Happy Christmas, you Commies!
UNCLE SCROOGE, who has been asleep for what seems like a hundred years, awakes slowly. Discovering his surroundings have changed dramatically, he starts looking about for familiar objects. Instead of his small office, he realizes with a start he is in a huge factory of sorts, with hundreds of people and thousands of strange objects all around. Walking slowly from stage left to center stage, he bellows:
Cratchitt!, Bob Cratchitt!
(From behind him, center stage, appears his office manager, who looks startled.)
Yes, is that you, Uncle Scrooge?
SCROOGE. Of course it's me! What is this? What's going on here? Things look so different. I don't recognize anything... even the shop.
BOB. You've been asleep, dear uncle. We... I ...your employees, we have had to manage without you for a while. You've been gone so long.
SCROOGE. When I fell asleep, I had a nice little shop. It was profitable - and I could imagine what it would look like years hence. Rather idyllic, actually. Lots of hard work of course... but all this! What is all this?
BOB. Uncle, you've been asleep for a hundred years. We... I mean, I, know what you wanted the shop to do - but we've encountered some problems stemming from our incorporation and we had to make do.
BOB. Yes, uncle - back in 1917.
SCROOGE. My God, it took that long? And this isn't Germany, is it Bob?!
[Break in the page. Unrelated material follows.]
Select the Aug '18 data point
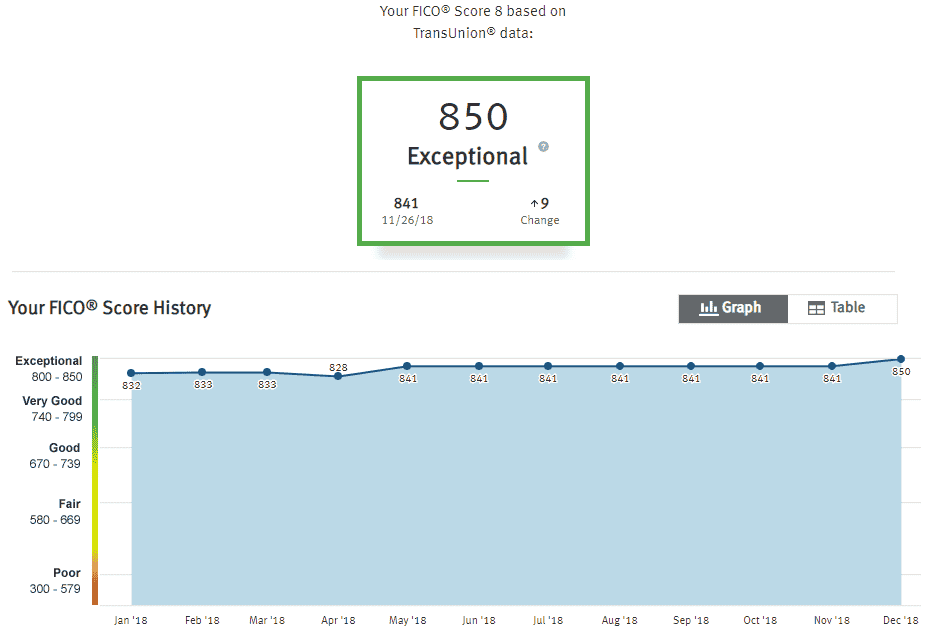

BOB. No, Uncle, it's Russia - that is, the Union of Soviet Socialist Republics.
SCROOGE. I don't know what that means. It looks like Russia to me.
BOB. Well, Uncle...
SCROOGE. What are all these things here?
(Their conversation is interrupted by BOB's wife MARY, who glides in elegantly dressed andmade up in sharp contrast to the office workers present who stand in awe of her presence.)
MARY. Bob, Bob-it's Tiny Tim again!
BOB. Mary, there's someone here...
MARY. Bob, what are you going to do with Tim? If he's not being mischievous in the Ukraine playing with his science kit at that reactor place, or leading that gang of thugs in Kazakhstan, he's playing cops and robbers in Afghanistan! Now he's throwing paper airplanes from Finland to the Kremlin!
BOB. Mary, shhh! We have company. Uncle Scrooge is awake.
MARY. Ohhh! Uncle Scrooge. Oh dear G... ! I mean, why, welcome back, uncle. We've missed you - Bob more so than the others, I think. But I'm not sure any of them have really missed you at all...
BOB. Mary, please ... that's enough. Of course we've missed you, uncle. Why, Tiny Tim especially has been wondering what's happened to you. He's missed your stories about the way things would be someday. It's going to be wonderful having you back, I mean awake, I think....
SCROOGE. Thank you, Bob. (pausing) Bob, I want you to take the rest of the day off. Why don't you tend to Tiny Tim? He obviously needs a fatherly chat.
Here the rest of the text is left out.